### Extract
+ + + +
On Friday I argued that, while the president's push to make his budget honest and transparent was great public policy, it wasn't quite as courageous as the White House suggested. But there is one element of Obama's first budget that strikes me as genuinely courageous. According to today's Times:
The president will propose to tax the investment income of hedge fund and private equity partners at ordinary income tax rates, which are now as high as 35 percent and could return to 39.6 percent under his plans, instead of at the capital gains rate, which is 15 percent at most.
Senior Democrats in Congress joined with Republicans in 2007 to oppose that increase. But with Wall Street discredited and lucrative executive compensation a political target, the provision could prove more popular among lawmakers.
+ + + +
### Directions for this task
Pick up the commentary above on President Obama's first budget and carry it forward from its final sentence.

### Stored data
+ + + +
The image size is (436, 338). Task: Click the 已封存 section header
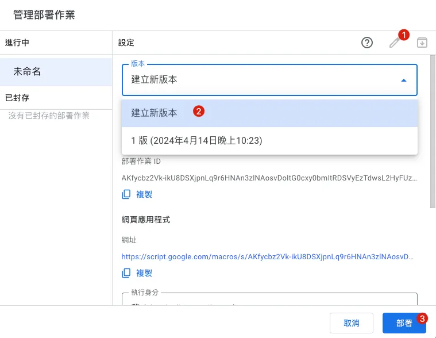[x=17, y=98]
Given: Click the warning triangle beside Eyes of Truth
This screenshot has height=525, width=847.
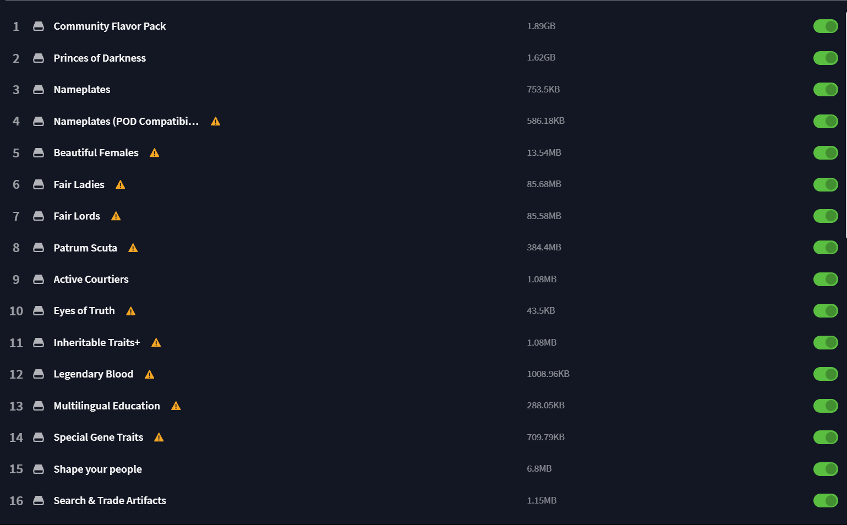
+ + + +
### Expected answer
Now it's true, as the Times notes, that Wall Street is a fat target these days. On the other hand, lots of Obama's top supporters manage money and benefit from the loophole that lets them classify income as capital gains. I wasn't sure Obama had it in him to close the loophole and am delighted to see that he might. (We'll obviously have to wait and see if he fights for the measure, and if Congress signs on. But it's a good start.)
Semi-relatedly, much has been made of Obama's decision to honestly account for the Alternative Minimum Tax, which increasingly affects upper-middle-class people because the criteria haven't been adjusted for inflation. George W. Bush made a habit of claiming this revenue in his annual budget, even though Congress exempts the AMT's upper-middle-class payers every year. Obama's budget concedes the obvious: that the AMT revenue won't materialize.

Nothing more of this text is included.